Are First Impressions Important in Job Interviews and How Quickly are They Formed? By Author and Body Language Expert Patti Wood, Job Interview Body Language
In a study conducted by Prof Tricia Prickett and colleagues at the University of Toledo, Ohio, the decision that trained interviewers made in a 20-minute interview looking at job experience and skills was predicted by random observers looking only at the first 20 seconds of the interview.

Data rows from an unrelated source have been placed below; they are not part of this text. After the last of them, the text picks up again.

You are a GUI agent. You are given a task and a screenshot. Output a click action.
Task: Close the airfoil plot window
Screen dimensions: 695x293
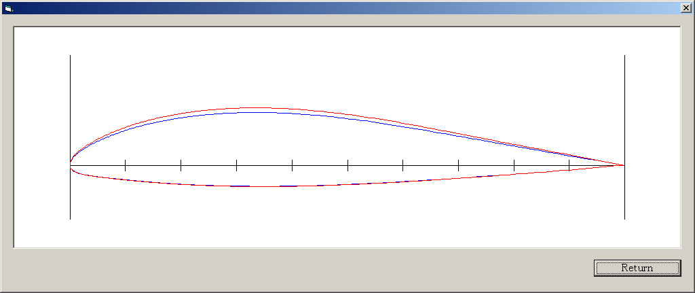click(685, 8)
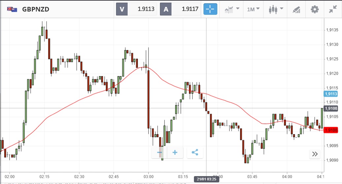Click the red 1,9100 moving average label
342x184 pixels.
click(331, 130)
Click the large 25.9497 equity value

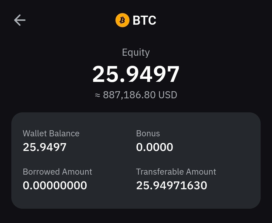[136, 74]
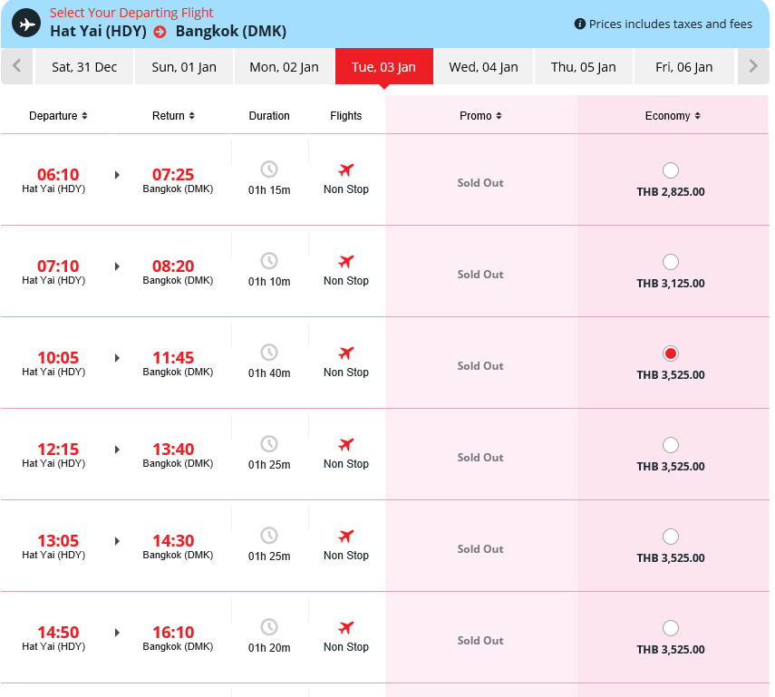This screenshot has width=775, height=697.
Task: Switch to Mon, 02 Jan date tab
Action: (284, 67)
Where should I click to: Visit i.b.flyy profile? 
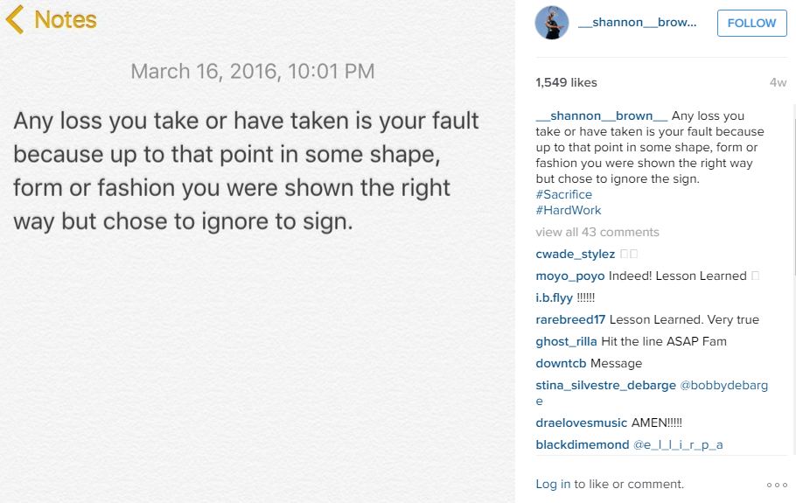[x=554, y=298]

A study on first impressions in
interviews by Bryan Swider and colleagues at Scheller College of Business,
Georgia Institute of Technology, found that interviewees who made a good
initial impression on the interviewer(s) received better scores for the
questions they answered in the interview than those who made a poor first
impression. Research indicates that the first 20 seconds – the initial greeting
when you enter the room and walk across to your chair – in an interview could
be key in determining the outcome of the entire interview.
Qualifications
for the job, how you answer questions etc. are assessed after the first
impression in a live interview. The most qualified candidate who makes
the right first impression gets the offer.

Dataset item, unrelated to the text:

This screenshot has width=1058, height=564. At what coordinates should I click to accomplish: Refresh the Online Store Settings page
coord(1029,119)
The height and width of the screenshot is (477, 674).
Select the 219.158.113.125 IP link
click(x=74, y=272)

What's The Difference Between A First Impression and a Stereotype? By Body Language Expert Patti Wood
First let’s define the difference between a first impression, which is based on potentially up to 10,000 cues in less than a minute of interaction with another person, and formed in the limbic system and therefore has a high degree of accuracy, ( 70 percent or higher ) and a stereotype which is based on past experiences, radical, ethnic, socioeconomic and other learned prejudicial information and formed in the neocortex and has a low degree of accuracy less than 30 percent.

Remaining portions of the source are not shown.